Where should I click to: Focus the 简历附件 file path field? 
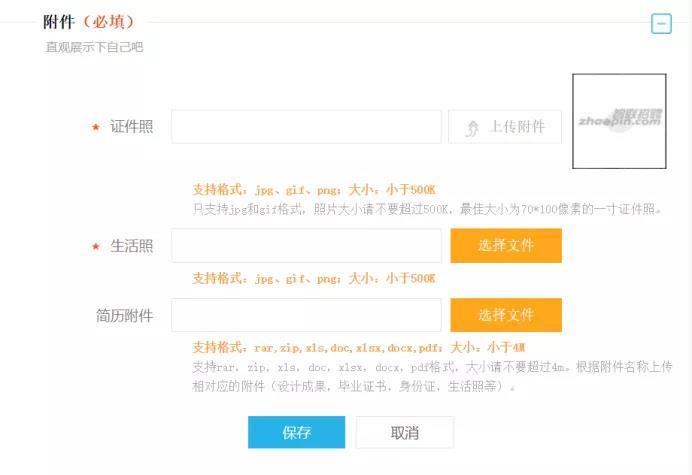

==

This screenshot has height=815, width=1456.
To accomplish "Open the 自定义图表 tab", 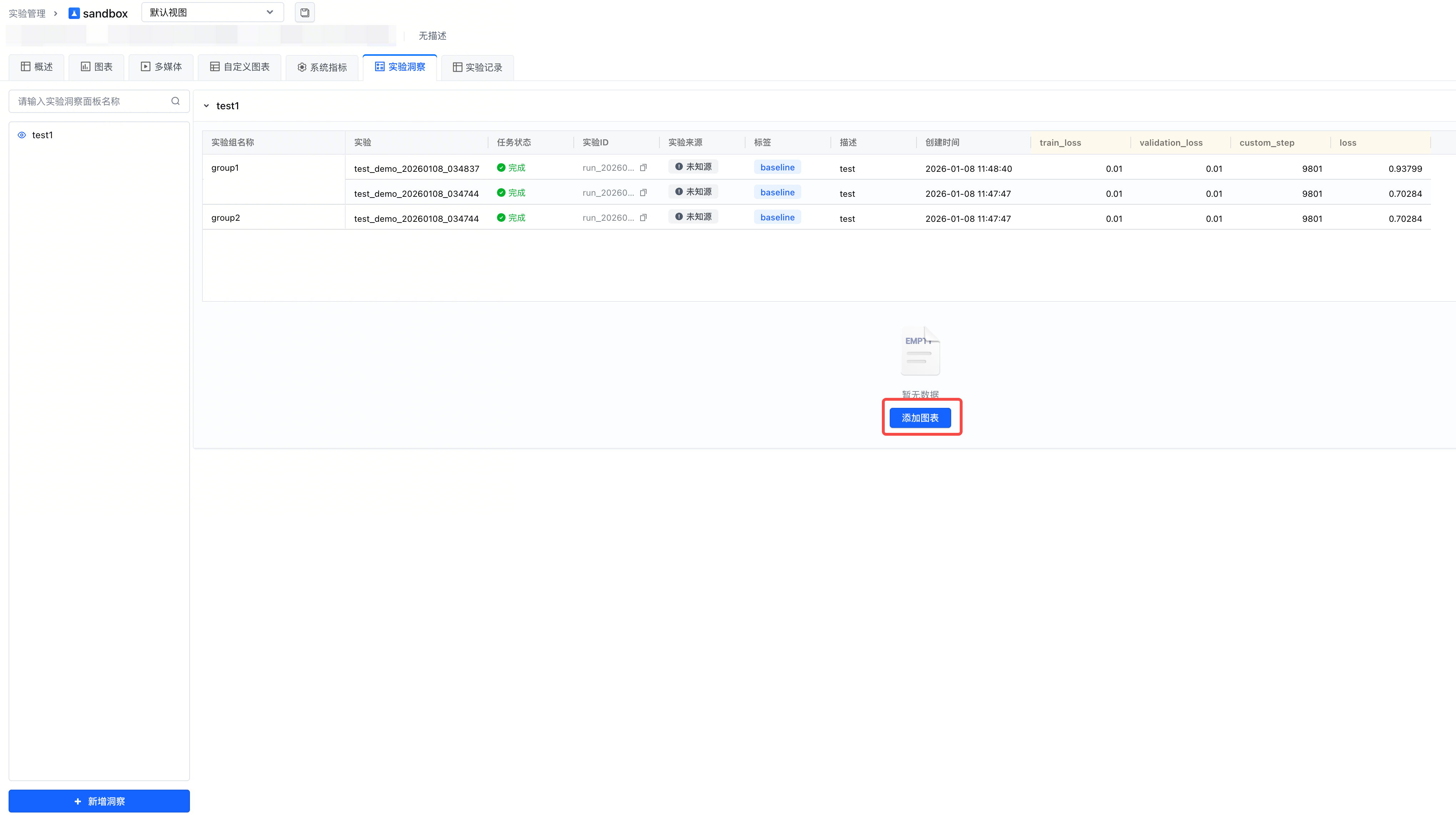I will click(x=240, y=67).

---

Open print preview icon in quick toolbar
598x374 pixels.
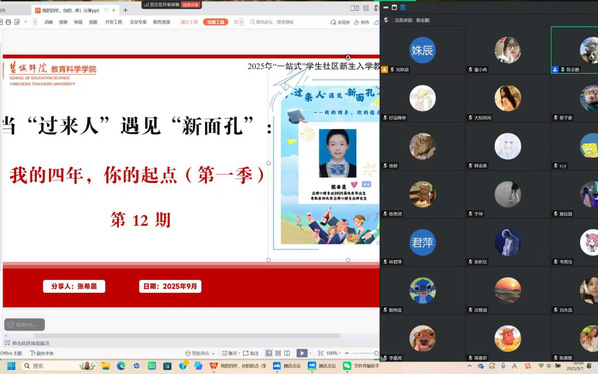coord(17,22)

• [PROBLEM TO SOLVE]: Resize the entries in the stretch from the line that contains "Open print preview icon in quick toolbar" through the line that contains "coord(17,22)", both included, and give those lines again, requests included. Multiply every coordinate in the answers by 1.55 and round to whole numbers, halves up. Leave the pictures out.

• [CORRECT RESPONSE]:
Open print preview icon in quick toolbar
598x374 pixels.
coord(26,34)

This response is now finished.